Pouvez-vous recopier à l'identique, dans l'extrait ci-dessous sur les pucerons de la betterave, tout ce qui va de « Pour lui, ce » jusqu'à « plus proche, explique-t-il. » ?

## EXTRAIT CITÉ
....

Pour lui, ce qui explique une présence accrue des insectes sur certaines parcelles, ce sont « les éléments topographiques » : les vols de pucerons sont arrêtés par des haies, des bandes d’herbe, des poteaux électriques, et ils vont naturellement se poser dans le champ le plus proche, explique-t-il.
« Il y a des agriculteurs qu’on ne peut pas aider »
Si l’agriculteur peut faire ce constat aujourd’hui, c’est grâce à plusieurs années d’observation. De la même façon, le Plan national de recherche et innovation (PNRI), initié en 2020 et renouvelé jusqu’en 2026, tire de nouveaux enseignements tous les ans. On sait depuis peu que le puceron peut être néfaste à la betterave au-delà du stade 12 feuilles, explique ainsi Fabienne Maupas, responsable du département technique et scientifique de l’Institut technique de la betterave (ITB), ce qui implique une durée de protection plus longue. Or, aujourd’hui, les agriculteurs n’ont pas les moyens d’assurer une protection efficace sur les deux mois nécessaires. Les aphicides ont une efficacité de 70 à 80 %, et une rémanence de seulement 10 à 15 jours : si les vols de pucerons se succèdent, il faudrait donc quatre passages... mais seul le Teppeki est homologué, et pour un passage seulement », explique Fabienne Maupas.
La scientifique défend l’importance de disposer d’un « arsenal de produits » afin, également, de limiter les phénomènes de résistance, et ce d’autant plus que les substances autorisées sont déjà utilisées sur d’autres cultures. Des propos qui vont dans le sens des demandes de la profession pour une autorisation de l’acétamipride et du flupyradifurone.
En parallèle, « on essaye d’agir à toutes les phases de la contamination », détaille Fabienne Maupas. À l’échelle paysagère, il s’agit d’être vigilant quant aux réservoirs viraux dans l’environnement (les pucerons peuvent provenir des crucifères, des couverts...). Dans un deuxième temps, l’objectif est d’empêcher les pucerons d’atterrir sur les parcelles de betteraves, en utilisant par exemple des plantes compagnes qui perturbent la vision de ces insectes qui « adorent l’alternance rangs/inter-rang », précise Fabienne Maupas. Enfin, quand ils sont observés dans la parcelle, il faut traiter. Mais combiner les différentes solutions coûte cher à l’agriculteur, surtout quand la rentabilité économique n’est pas garantie. « C’est très frustrant, c’est la première fois qu’il y a des agriculteurs qu’on ne peut pas aider », déplore Fabienne Maupas.

....

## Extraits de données

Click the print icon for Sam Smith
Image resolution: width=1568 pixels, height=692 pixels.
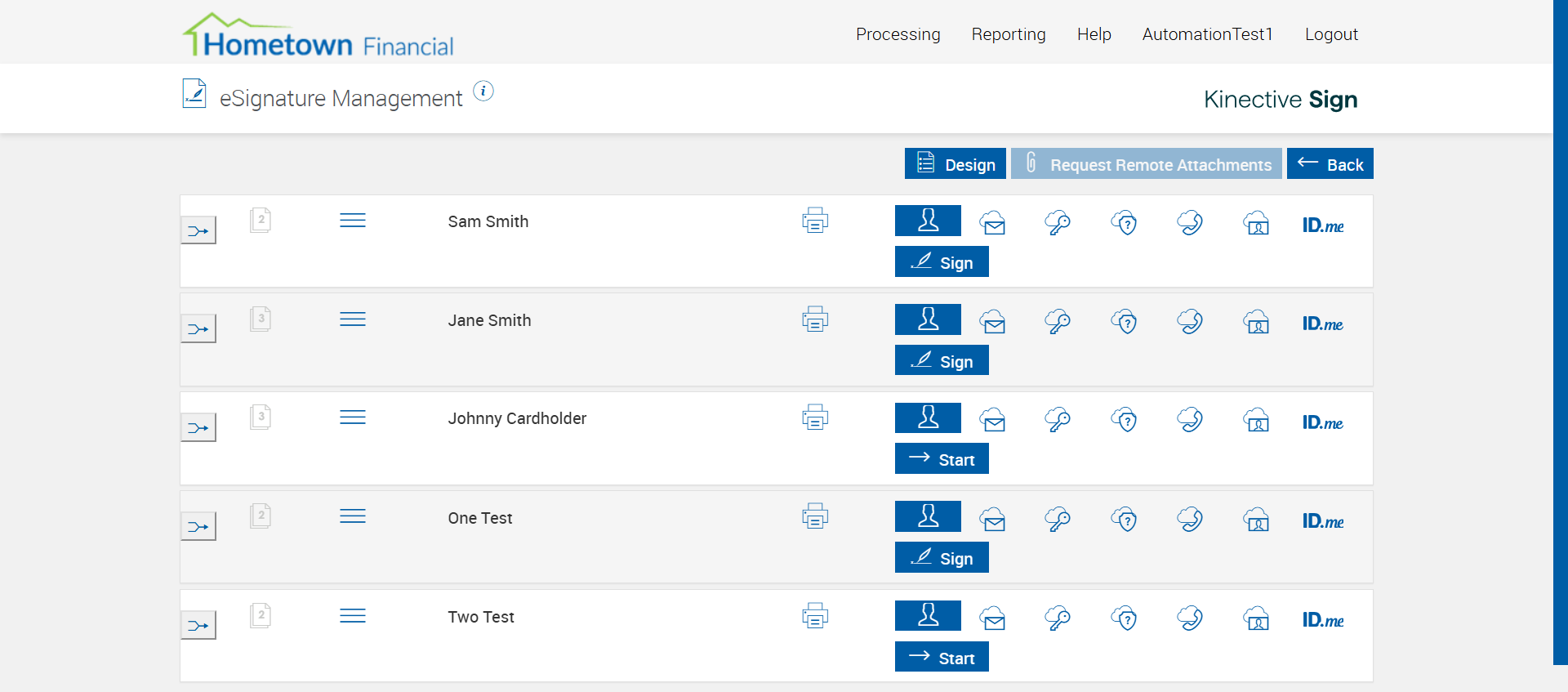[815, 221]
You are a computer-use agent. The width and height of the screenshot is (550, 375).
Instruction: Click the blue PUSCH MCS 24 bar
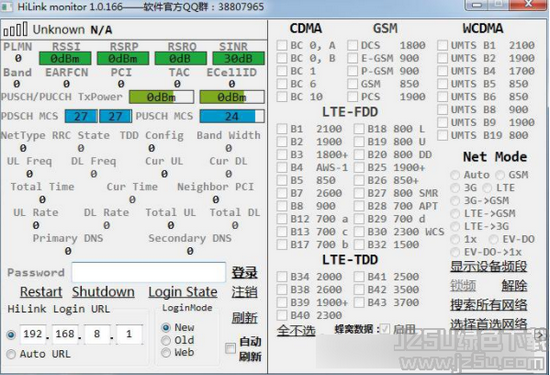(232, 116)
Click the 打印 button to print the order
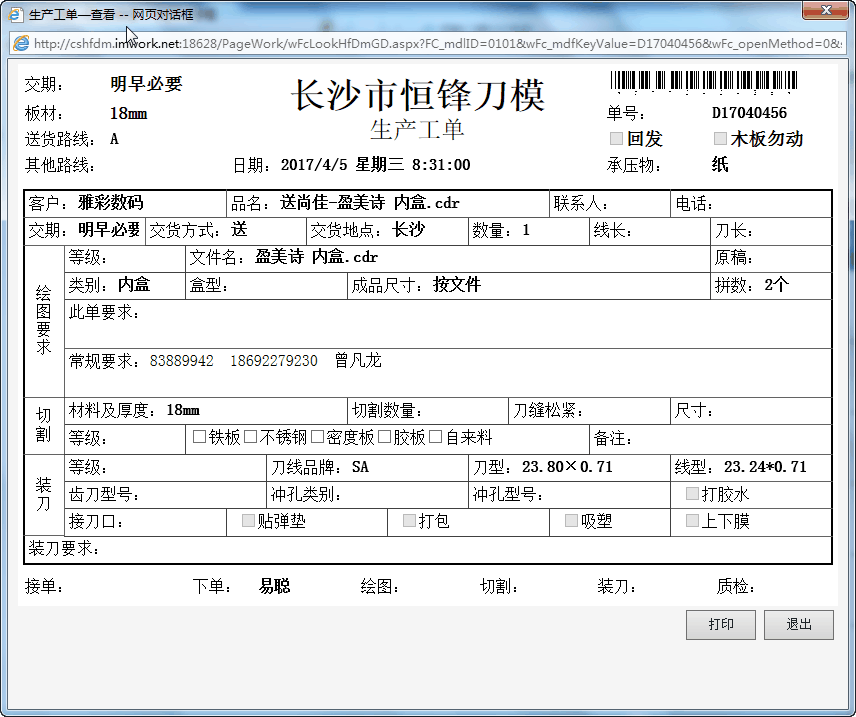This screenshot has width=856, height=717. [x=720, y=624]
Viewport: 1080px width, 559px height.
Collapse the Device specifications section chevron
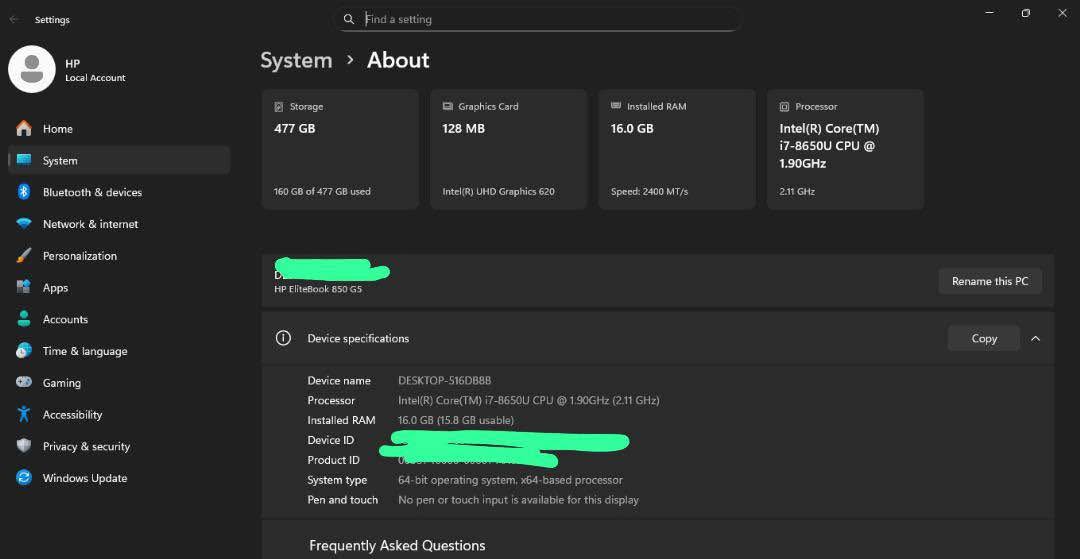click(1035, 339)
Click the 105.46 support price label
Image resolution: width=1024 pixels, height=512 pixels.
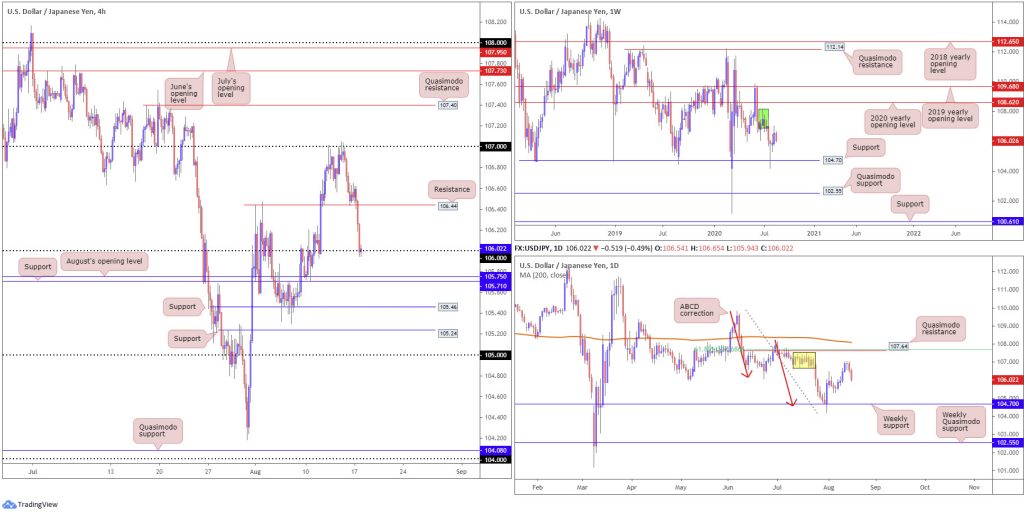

....

## CORRIGÉ
Pour lui, ce qui explique une présence accrue des insectes sur certaines parcelles, ce sont « les éléments topographiques » : les vols de pucerons sont arrêtés par des haies, des bandes d’herbe, des poteaux électriques, et ils vont naturellement se poser dans le champ le plus proche, explique-t-il.